REQUIRED ACTIONS:
[A] Name each proper noun in the passage on identifiers and operators, listing each name once.
[B] Rewrite the lines of the listing as a JSON array of strings, one string per line with blank lines omitted. Begin at the line that has "2022年12月 (850, 968)" and stop after the last line of the listing.

DOCUMENT:
_ _ _ _ _ _ _

Identifiers, which serve as names for various entities, are linguistic in nature and must permit a variety of characters to properly serve non–English-speaking coders. This issue has been considered by the communities of many programming languages already, and the Unicode Consortium has published recommendations on how to choose identifier character sets — Swift should make an effort to conform to these recommendations.

Operators, on the other hand, should be rare and carefully chosen, because they suffer from low discoverability and difficult readability. They are by nature symbols, not names. This places a cognitive cost on users with respect to both recall ("What is the operator that applies the behavior I need?") and recognition ("What does the operator in this code do?"). While almost every nontrivial program defines many new identifiers, most programs do not define new operators.

_ _ _ _ _ _ _

TASK DATA:
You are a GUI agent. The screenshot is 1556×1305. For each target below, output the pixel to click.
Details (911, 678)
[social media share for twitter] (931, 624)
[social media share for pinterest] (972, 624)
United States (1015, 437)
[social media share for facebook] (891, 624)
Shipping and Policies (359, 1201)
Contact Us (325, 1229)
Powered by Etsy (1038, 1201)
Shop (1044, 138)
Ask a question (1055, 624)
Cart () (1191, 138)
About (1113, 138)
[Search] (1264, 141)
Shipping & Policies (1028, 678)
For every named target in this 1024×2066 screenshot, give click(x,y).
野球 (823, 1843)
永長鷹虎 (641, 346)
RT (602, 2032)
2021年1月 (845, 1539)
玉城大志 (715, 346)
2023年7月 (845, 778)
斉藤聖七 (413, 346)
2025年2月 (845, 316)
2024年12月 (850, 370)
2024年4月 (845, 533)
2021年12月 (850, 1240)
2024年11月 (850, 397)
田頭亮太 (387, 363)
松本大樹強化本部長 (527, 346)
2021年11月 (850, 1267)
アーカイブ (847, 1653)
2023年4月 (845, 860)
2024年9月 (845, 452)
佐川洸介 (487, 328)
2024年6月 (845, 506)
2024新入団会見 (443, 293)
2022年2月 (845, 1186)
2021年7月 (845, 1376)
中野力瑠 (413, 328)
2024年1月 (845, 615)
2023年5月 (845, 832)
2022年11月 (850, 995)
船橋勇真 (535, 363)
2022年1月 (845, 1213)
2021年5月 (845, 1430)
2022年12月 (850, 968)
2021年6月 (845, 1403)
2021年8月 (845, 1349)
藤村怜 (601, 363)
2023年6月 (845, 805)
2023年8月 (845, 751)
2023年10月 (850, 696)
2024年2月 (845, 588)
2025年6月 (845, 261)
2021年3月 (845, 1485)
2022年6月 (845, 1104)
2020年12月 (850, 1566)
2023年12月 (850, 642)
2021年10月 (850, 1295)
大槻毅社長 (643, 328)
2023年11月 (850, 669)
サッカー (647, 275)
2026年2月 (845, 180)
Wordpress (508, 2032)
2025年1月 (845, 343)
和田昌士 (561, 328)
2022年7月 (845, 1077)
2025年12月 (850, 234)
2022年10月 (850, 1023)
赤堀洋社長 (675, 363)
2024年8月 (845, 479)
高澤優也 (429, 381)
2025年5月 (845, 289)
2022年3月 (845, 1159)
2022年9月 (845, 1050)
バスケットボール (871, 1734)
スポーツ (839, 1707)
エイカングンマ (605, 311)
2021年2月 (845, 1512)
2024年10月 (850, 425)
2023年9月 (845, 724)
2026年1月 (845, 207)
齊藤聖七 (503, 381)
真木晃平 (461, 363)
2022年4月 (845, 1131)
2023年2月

_ _ _ _ _ _ _

RESPONSE LIST:
[A] English, Unicode Consortium, Swift

[B]
[
  "2022年12月 (850, 968)",
  "2021年6月 (845, 1403)",
  "2021年8月 (845, 1349)",
  "藤村怜 (601, 363)",
  "2023年6月 (845, 805)",
  "2023年8月 (845, 751)",
  "2023年10月 (850, 696)",
  "2024年2月 (845, 588)",
  "2025年6月 (845, 261)",
  "2021年3月 (845, 1485)",
  "2022年6月 (845, 1104)",
  "2020年12月 (850, 1566)",
  "2023年12月 (850, 642)",
  "2021年10月 (850, 1295)",
  "大槻毅社長 (643, 328)",
  "2023年11月 (850, 669)",
  "サッカー (647, 275)",
  "2026年2月 (845, 180)",
  "Wordpress (508, 2032)",
  "2025年1月 (845, 343)",
  "和田昌士 (561, 328)",
  "2022年7月 (845, 1077)",
  "2025年12月 (850, 234)",
  "2022年10月 (850, 1023)",
  "赤堀洋社長 (675, 363)",
  "2024年8月 (845, 479)",
  "高澤優也 (429, 381)",
  "2025年5月 (845, 289)",
  "2022年3月 (845, 1159)",
  "2022年9月 (845, 1050)",
  "バスケットボール (871, 1734)",
  "スポーツ (839, 1707)",
  "エイカングンマ (605, 311)",
  "2021年2月 (845, 1512)",
  "2024年10月 (850, 425)",
  "2023年9月 (845, 724)",
  "2026年1月 (845, 207)",
  "齊藤聖七 (503, 381)",
  "真木晃平 (461, 363)",
  "2022年4月 (845, 1131)",
  "2023年2月"
]